First of all...my parents guest bathroom shower is the most amazing place to sing!! Reign in Us never sounded so good! I bet God gets a kick out of that kind of stuff.
Today was interesting...not a whole lot, out of the ordinary, happened. I came to spend the night at my parents because I was feeling a little blue after counseling today. I usually have to process what goes on in counseling for about 24 hours afterwards. And, yes, counseling is my sanity! It's a love/hate relationship, but seeing how much God has brought me through in the past year with counseling is pretty amazing. Which brings me to what God clearly showed me the other day...and how I fully understand that today.
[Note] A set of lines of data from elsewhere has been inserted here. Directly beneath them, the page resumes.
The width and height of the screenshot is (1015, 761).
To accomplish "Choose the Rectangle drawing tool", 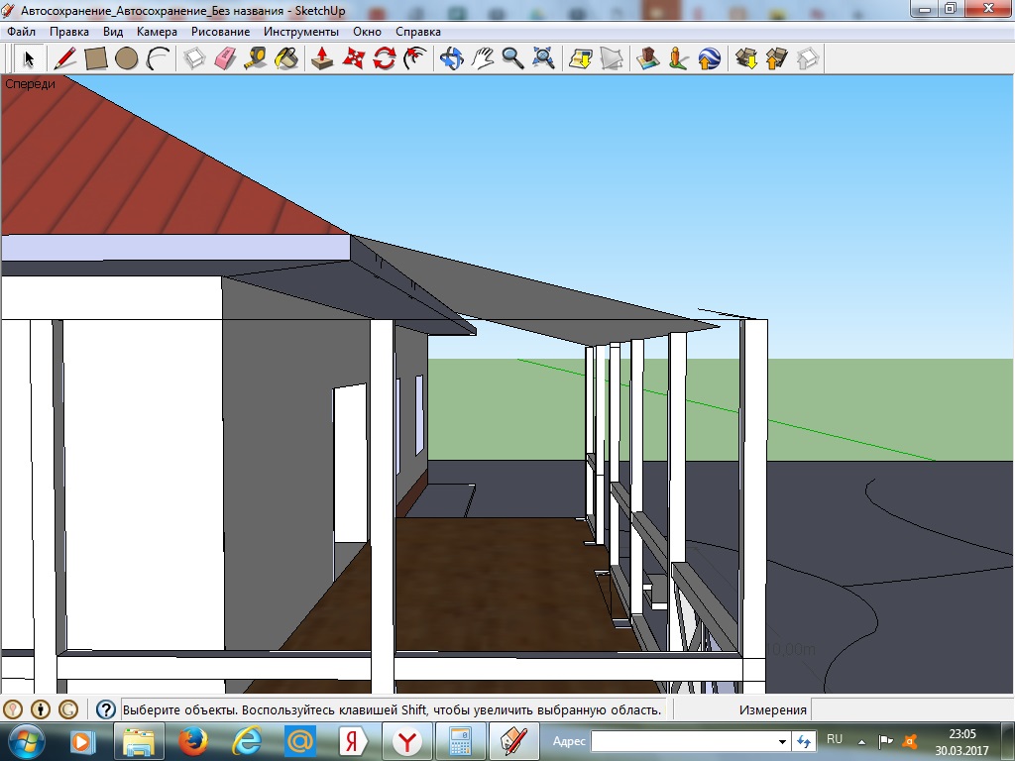I will (95, 58).
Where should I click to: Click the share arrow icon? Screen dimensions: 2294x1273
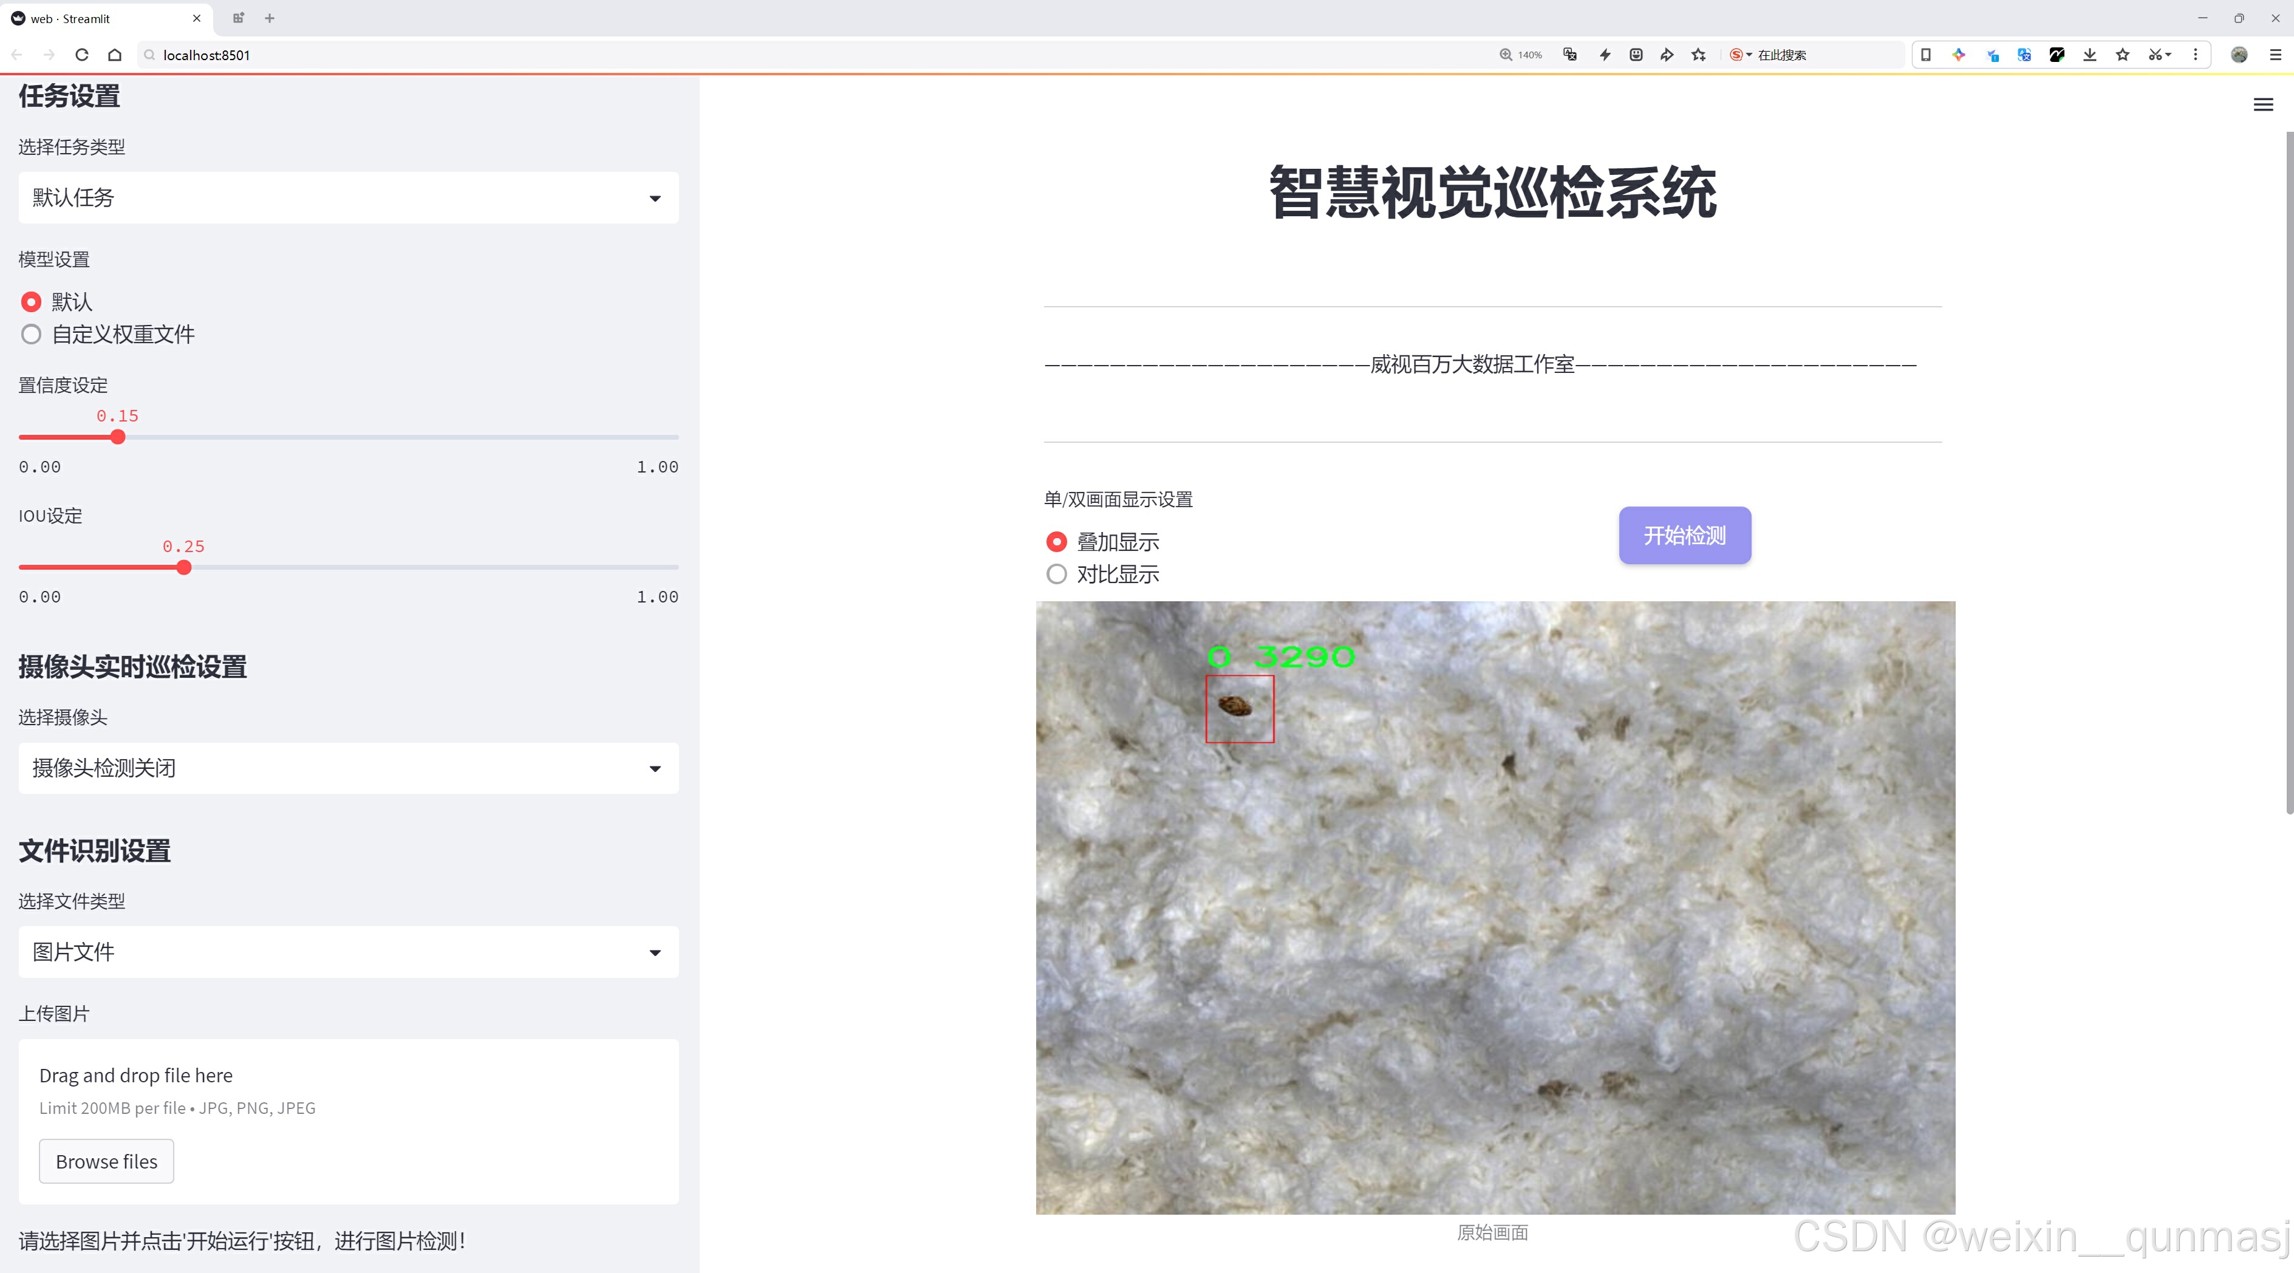point(1667,55)
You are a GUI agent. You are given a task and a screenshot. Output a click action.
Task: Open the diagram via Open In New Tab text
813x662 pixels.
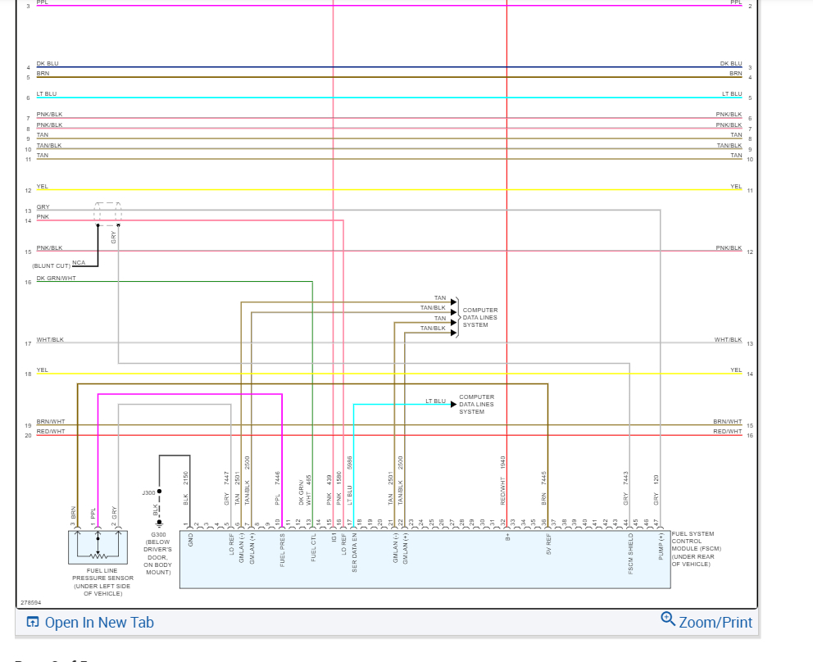tap(99, 622)
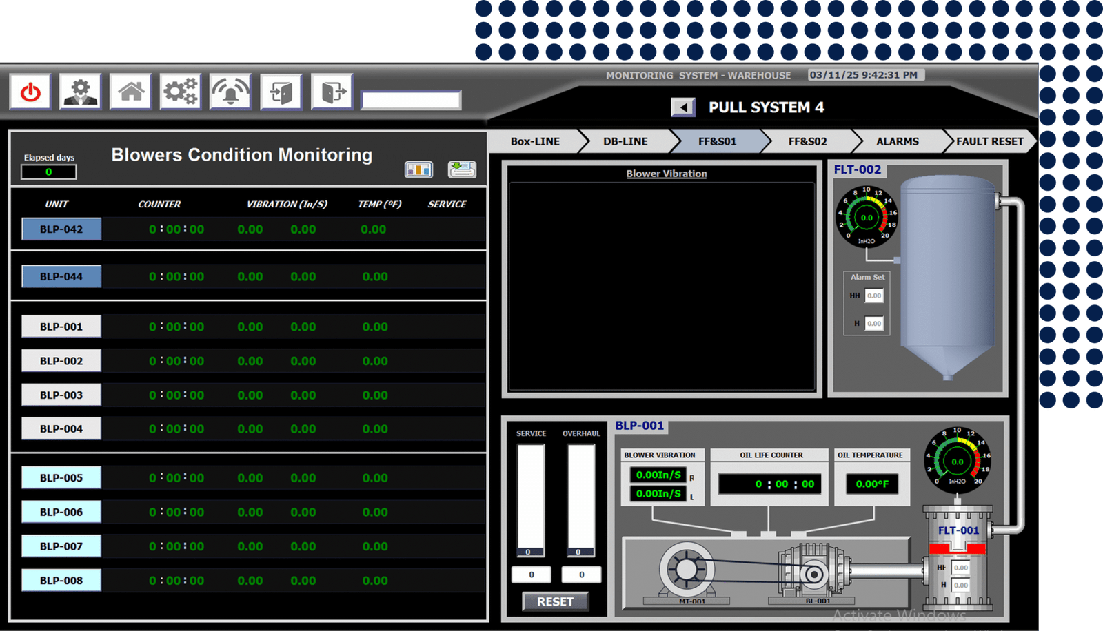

Lesson #1--I had gotten to dinner pretty early so I thought that I would read my Bible. I know, you're shocked...me too! But, I found myself fascinated with the complexity of life around me which taught me some very simple lessons. I was sitting outside and there was some food sitting on the table next to me about 10 feet from the trash can. There was a half smashed brown paper bag hanging from the trash can and it apparently still had some food in it. I was watching a crow go from the ground to the top of the trash can over and over and over again. It was trying to no avail to pull the contents of the bag out to snack on. Now, mind you, there is still a plate of food on the table next to me out for the taking. This crow insisted on trying to peck at the bag from the top of the can and from the railing and from every which way. The bag was not moving. So, after watching this for about 5 minutes the crow gave up and went on its way to scavenge something else.
Lesson #2--After watching the crow fly away in disdain, I noticed that across the parking lot there was a guy washing the windows at the Dairy Queen. He was so methodical in his motions that I couldn't help but watch. First, he would just kind of throw the soap on the window like he didn't care where it went. But, then, pulling from top to bottom he would take the squeegee and very slowly wipe the dirt and grime off of the glass.
Why, you ask, am I writing about crows and window washing!?! I realized the meaning today...
So often I don't see the perfectly good food sitting on the table because I am so busy trying to pull the shit out of the trash can. I forget that what God has for me is so immeasurably better than anything that I try to dig out myself. Also, while I look so intently at the trash can I forget that someone is watching me...wanting something so much more for me than the garbage of this world. And when the kid threw the soap on the windows I could just see that as my sin and my garbage thrown up in God's face...and without hesitation, he slowly wiped the dirt, filth, grime, jealousy, hate, lust, envy, bitterness, and selfishness(I'm quite sure I've left a few... or a few thousand off) away to reveal a clean, clear as day window for us to look through.
So, I wonder how many simple and beautiful lessons, through the complexity of His creation, I have missed because I have not been still and known that He is God.
Man, I haven't even touched what I really wanted to write about tonight, but again, sleep calls my name. I had so many interesting thoughts today and wish that on occasion I could record every thought that crosses my mind. Like I said...on occasion. I would be terrified if it could happen all the time!
1 comment:
All I can say is Amen. That was awesome and thank you for sharing those valuable lessons. I don't think we could hear them enough.
I hate it that I often wallow in the never ending supply of mudpies when I could simply feast at His table all that He has for me. Will we ever learn?